Vanguard is planning to host a Post Amnesty Dialogue.  Do you think it is necessary to organize such a conference ?

Of course, it is necessary that such a conference be held, because the most important thing is not doing a thing but making that thing work. Moreover, the only way to make a thing of this nature work is actually to dialogue and discuss continuously so that we can get the shortfall and how to keep the Post Amnesty Programme going otherwise everything about amnesty and post amnesty will die and the result may be unpleasant.

Looking at the way things are going, do you think the Post Amnesty programme is working?

Repentant militants surrendering their arms

I can say largely that it is working and it is not working.  It is working because we have seen a reduction in the number of violence. It is not also working because we have not seen any systematic, scientific, and well-organized approach to ascertain the cause of the agitation that led to the Amnesty Programme. And this is a situation where you are taking people who are already used to money in the name of post amnesty programme without visible arrangement for their welfare.

You can see the increase in kidnapping in Benin, armed robbery everywhere. It is a question of just solving militancy in the waterway and increasing other forms of crime in the upland. So from that angle it is not working, because nothing concrete has actually been achieved because they have not sent anybody to school and they are not getting any form of training.

In clear term what would you say is wrong and what do you think could be done to salvage the situation?

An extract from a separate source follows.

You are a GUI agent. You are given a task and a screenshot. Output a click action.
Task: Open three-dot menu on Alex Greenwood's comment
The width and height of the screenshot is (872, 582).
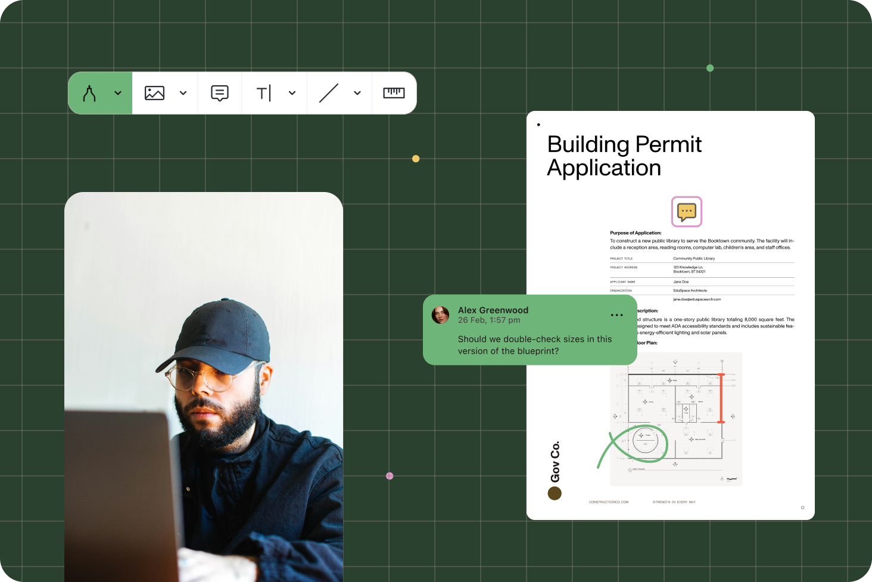[x=616, y=315]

That is why I said it needs continuous dialogue and planning and the only way you can get this kind of thing is to do what Vanguard is presently planning to hold on the 15th and 16th of this month.  I want to commend Vanguard for it. Conference of this nature I tell could help to find a solution to the Niger Delta problem. We must look at the problem of unemployment in the region and until we do that, the problem of the Niger Delta will not remain unsolved.

We must also strive to look into problem of under development of the place, because if these things are not done then the amnesty will definitely fail. Because if these boys are jobless or they are under unemployed on the long run they will find employment for themselves and they will resort to criminality, which was the last phase of the struggle before the amnesty  programme came up.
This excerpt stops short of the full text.